* **Goal of the exercise**
Rewrite the stretch from the line containing "element. This screenshot has height=1080, width=1920." through the line containing "Opinions is located" as a Markdown table with the columns Line No. and Text, one line per table row and blank lines left out.

* begin Material provided *

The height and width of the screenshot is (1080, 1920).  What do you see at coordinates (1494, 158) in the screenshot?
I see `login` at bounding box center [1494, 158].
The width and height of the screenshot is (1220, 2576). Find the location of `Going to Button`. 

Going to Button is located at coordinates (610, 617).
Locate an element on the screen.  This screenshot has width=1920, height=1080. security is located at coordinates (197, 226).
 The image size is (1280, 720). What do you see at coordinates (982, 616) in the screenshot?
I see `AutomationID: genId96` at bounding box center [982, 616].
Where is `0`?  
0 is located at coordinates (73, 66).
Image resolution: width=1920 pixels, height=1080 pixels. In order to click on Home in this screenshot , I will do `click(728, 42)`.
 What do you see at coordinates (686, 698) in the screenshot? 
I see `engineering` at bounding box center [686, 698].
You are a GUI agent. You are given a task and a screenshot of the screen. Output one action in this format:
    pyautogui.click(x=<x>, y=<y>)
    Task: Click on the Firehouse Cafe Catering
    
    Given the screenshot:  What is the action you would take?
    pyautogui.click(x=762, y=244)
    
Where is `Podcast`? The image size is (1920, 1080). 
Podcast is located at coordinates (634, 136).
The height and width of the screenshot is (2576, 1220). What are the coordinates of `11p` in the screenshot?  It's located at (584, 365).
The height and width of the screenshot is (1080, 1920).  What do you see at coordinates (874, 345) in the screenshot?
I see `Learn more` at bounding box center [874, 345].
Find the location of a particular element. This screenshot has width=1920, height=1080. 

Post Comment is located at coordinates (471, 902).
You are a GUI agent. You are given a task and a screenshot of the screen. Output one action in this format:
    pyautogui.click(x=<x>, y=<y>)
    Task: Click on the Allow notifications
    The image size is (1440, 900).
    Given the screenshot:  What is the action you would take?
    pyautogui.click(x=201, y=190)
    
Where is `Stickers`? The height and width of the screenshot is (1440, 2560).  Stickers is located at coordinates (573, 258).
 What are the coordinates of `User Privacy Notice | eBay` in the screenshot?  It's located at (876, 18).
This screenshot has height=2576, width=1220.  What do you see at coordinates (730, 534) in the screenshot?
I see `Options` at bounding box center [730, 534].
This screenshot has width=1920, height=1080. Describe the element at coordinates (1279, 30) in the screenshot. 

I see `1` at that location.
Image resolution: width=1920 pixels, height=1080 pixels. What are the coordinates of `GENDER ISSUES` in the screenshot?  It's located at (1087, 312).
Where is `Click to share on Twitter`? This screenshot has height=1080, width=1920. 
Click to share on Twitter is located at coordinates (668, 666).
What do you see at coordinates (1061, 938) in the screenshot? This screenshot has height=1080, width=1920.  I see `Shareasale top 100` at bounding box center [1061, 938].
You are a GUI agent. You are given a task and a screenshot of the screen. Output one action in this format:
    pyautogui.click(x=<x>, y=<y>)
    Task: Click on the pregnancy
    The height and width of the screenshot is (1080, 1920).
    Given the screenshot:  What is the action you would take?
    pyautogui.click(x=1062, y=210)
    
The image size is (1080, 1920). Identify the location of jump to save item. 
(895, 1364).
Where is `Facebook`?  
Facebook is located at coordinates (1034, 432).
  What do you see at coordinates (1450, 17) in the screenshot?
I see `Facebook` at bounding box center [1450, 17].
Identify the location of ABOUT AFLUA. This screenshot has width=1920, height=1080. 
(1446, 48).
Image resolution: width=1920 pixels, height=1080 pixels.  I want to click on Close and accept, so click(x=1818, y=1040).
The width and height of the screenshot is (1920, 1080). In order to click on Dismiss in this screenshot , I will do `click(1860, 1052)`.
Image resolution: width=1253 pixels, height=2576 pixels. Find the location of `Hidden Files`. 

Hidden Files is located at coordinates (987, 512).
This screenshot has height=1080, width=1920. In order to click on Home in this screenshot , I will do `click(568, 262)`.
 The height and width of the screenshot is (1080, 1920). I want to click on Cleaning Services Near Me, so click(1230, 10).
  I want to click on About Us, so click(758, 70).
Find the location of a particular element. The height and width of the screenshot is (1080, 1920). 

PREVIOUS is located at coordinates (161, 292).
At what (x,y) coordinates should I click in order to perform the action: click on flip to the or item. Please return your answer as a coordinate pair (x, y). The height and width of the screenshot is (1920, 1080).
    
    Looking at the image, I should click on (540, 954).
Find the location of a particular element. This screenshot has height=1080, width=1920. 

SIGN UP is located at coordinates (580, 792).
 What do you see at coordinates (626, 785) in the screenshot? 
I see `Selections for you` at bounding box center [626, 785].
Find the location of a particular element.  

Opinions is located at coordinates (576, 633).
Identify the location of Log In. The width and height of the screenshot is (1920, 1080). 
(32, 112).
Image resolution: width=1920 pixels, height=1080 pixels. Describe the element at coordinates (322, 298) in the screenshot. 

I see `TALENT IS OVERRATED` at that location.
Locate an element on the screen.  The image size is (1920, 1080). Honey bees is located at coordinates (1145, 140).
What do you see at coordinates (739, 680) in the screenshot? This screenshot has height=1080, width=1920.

* end Material provided *

* **Problem solution**
| Line No. | Text |
|---|---|
| 1 | Find the location of a particular element. This screenshot has height=1080, width=1920.  |
| 2 | SIGN UP is located at coordinates (580, 792). |
| 3 |  What do you see at coordinates (626, 785) in the screenshot?  |
| 4 | I see `Selections for you` at bounding box center [626, 785]. |
| 5 | Find the location of a particular element.   |
| 6 | Opinions is located at coordinates (576, 633). |